Medication deprescription was performed in 84.7% of patients.
The most prevalent geriatric syndromes were urinary incontinence (100%), fecal incontinence (89.7%), sensory
impairment (89.7%), insomnia (84.6%), caregiver burden (71.8%), dysphagia (69.2%), depressive syndrome
(64.2%), pain (61.5%), and pressure ulcers (25.6%). Mortality at 30 days after discharge was 16.7%.
The results reflect a very elderly and predominantly female population, consistent with the greater longevity of
women and with non-modifiable risk factors such as advanced age for the development of dementia.

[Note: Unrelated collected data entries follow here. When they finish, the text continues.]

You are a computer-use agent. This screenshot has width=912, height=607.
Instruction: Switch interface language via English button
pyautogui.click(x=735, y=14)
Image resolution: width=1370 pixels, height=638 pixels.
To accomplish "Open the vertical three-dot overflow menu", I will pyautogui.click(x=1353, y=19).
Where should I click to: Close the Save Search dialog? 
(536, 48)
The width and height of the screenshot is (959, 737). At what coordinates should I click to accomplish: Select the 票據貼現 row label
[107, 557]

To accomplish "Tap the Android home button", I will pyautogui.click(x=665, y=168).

The high levels of functional dependence and frailty
observed in this cohort are partly expected given that advanced dementia (GDS ≥ 6) was an inclusion criterion for
the study. Therefore, these findings should be interpreted
within the clinical context of the population analyzed rather than as independent observations. The high prevalence
of incontinence is consistent with advanced dementia
stages [3], negatively affecting quality of life for both patients and caregivers and potentially leading to additional
physical complications and healthcare costs.

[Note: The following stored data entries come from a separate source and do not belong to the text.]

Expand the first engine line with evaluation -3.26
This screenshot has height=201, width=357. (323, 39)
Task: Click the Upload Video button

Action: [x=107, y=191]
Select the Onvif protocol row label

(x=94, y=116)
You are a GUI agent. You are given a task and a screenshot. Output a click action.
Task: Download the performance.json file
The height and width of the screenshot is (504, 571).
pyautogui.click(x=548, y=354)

Pain (61.5%) exceded figures reported in other home-care
cohorts [4], possibly reflecting systematic assessment.
Dysphagia was common, as expected in advanced neurodegenerative disease [5]. Pressure ulcers (25.6%) were
comparable to previous Spanish home geriatric care experiences [6]. The relatively moderate prevalence of pressure ulcers may reflect the benefits of continuous home
monitoring and caregiver involvement in preventive care.

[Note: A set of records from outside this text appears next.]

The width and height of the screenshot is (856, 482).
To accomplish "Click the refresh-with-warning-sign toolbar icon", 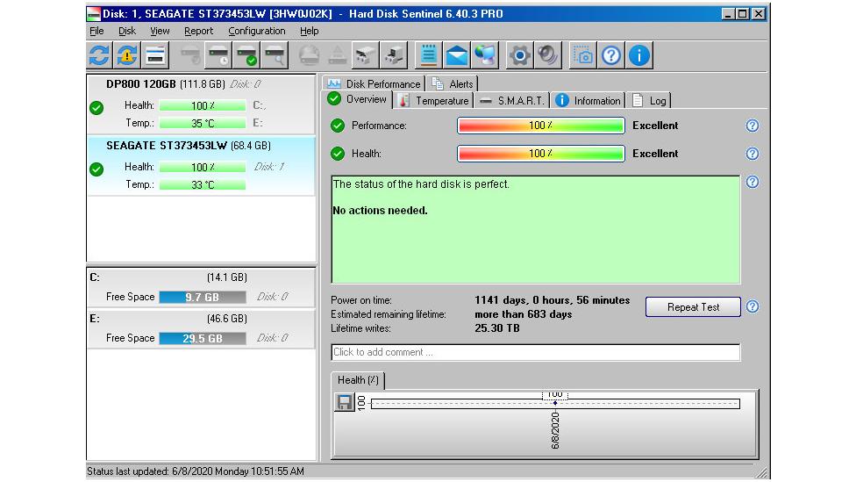I will [x=127, y=55].
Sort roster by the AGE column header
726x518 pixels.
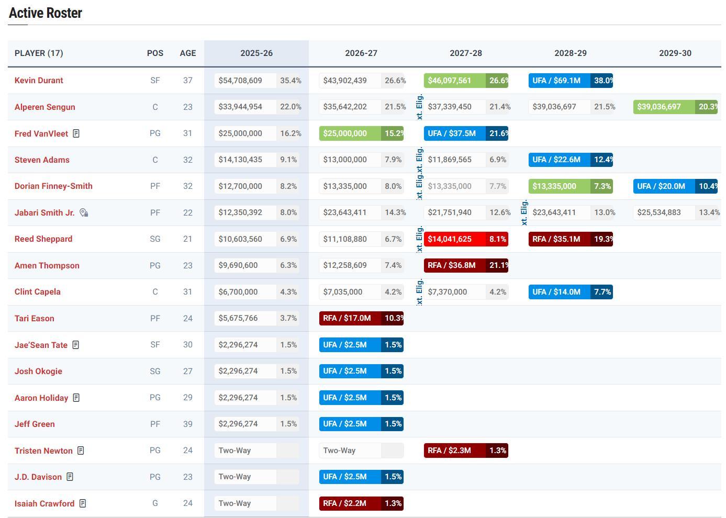pos(187,53)
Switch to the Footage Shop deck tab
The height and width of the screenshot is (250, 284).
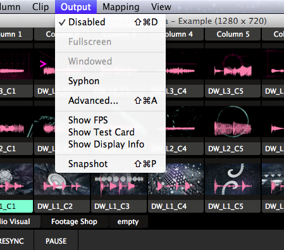tap(74, 222)
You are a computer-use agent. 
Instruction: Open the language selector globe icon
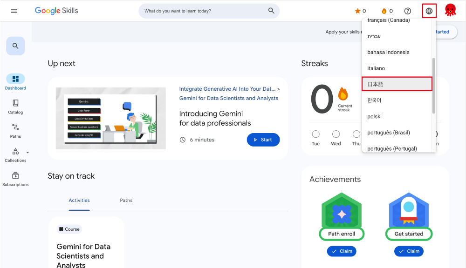[429, 10]
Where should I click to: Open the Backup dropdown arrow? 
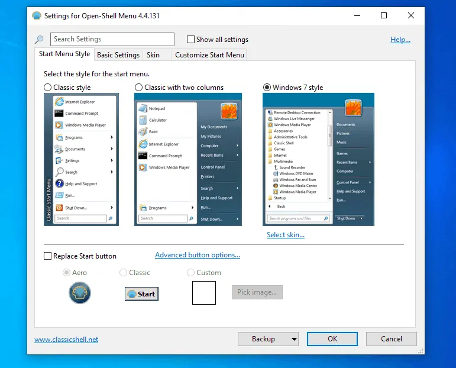click(x=294, y=339)
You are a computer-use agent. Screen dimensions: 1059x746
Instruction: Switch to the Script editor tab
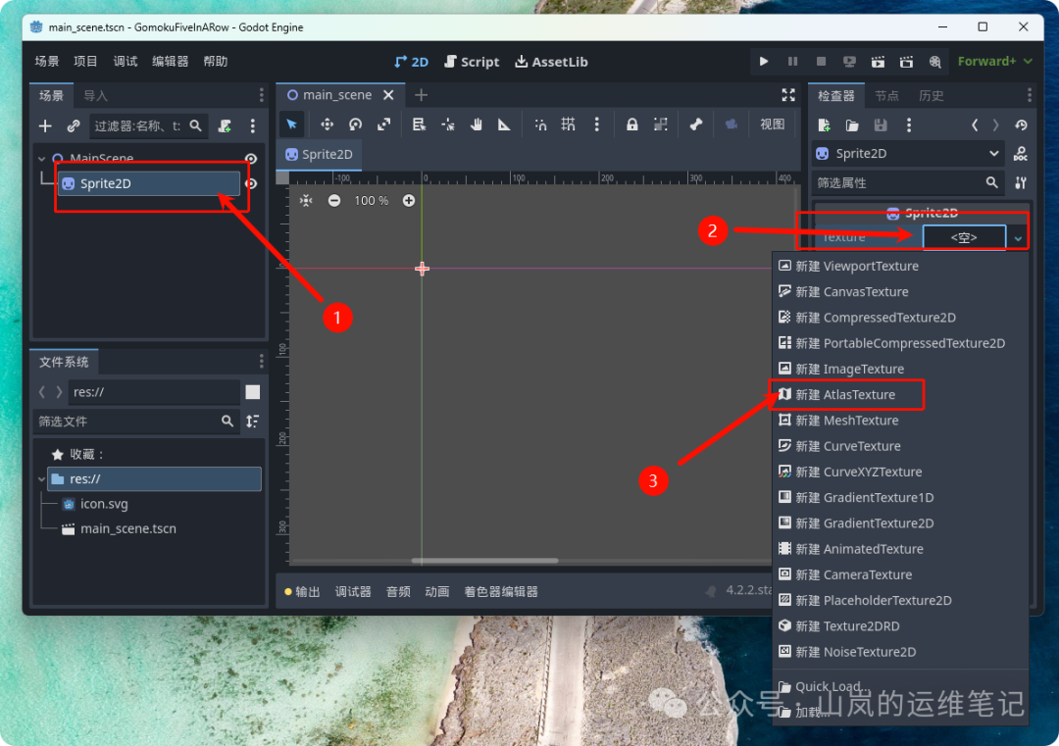(472, 61)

The mean number of medications at admission was high,
indicating extreme polypharmacy in this population.
The prevalence of insomnia and depressive symptoms
was higher than reported in some previous studies of
older adults with dementia [4], where sleep disturbances
and depressive symptoms have been reported in approximately 30–50% of patients. This may be explained by the
advanced stage of dementia in the population analyzed.
The mean CFS score of 7.3 indicates a cohort with very
advanced frailty. In such populations, a high prevalence
of geriatric syndromes and significant short-term mortality would be expected. The observed 30-day mortality of
16.7% may reflect the stabilizing role of multidisciplinary
home-based care and close follow-up.
Emerging evidence suggests that circadian rhythm disruption (stemming from irregular sleep–wake cycles, shift
work, and atypical timing of food intake) can negatively
affect multiple physiological systems, including metabolism, hormonal regulation, and psychological well-being.
In shift workers, for example, desynchronization between
the intrinsic circadian clock and environmental cues has
been associated with disturbed eating patterns, altered
metabolic homeostasis, and increased risk of adverse
health outcomes; the timing of food intake appears to play
a crucial role in the maintenance of circadian synchrony
and metabolic health [7]. While our study did not directly
assess circadian variables, recognizing the potential impact of circadian misalignment on older adults functional
and metabolic status could help frame future research
aimed at understanding how lifestyle factors, such as meal
timing and daily activity rhythms, might interact with vulnerability to geriatric syndromes.
This study is limited by its retrospective design and small
sample size. However, data describing geriatric syndromes
specifically in home-dwelling patients with advanced dementia remain scarce, and these findings contribute realworld information from a specialized geriatric home care
program. Future studies should further explore the impact
of home-based multidisciplinary care models on outcomes
such as hospitalization rates, caregiver burden, and quality
of life in this population.
In conclusion, geriatric syndromes are highly prevalent in
patients with advanced dementia receiving home-based
care. Early detection through comprehensive geriatric assessment in home-based care settings may contribute to
improved quality of life and prevention of complications
in this highly vulnerable population.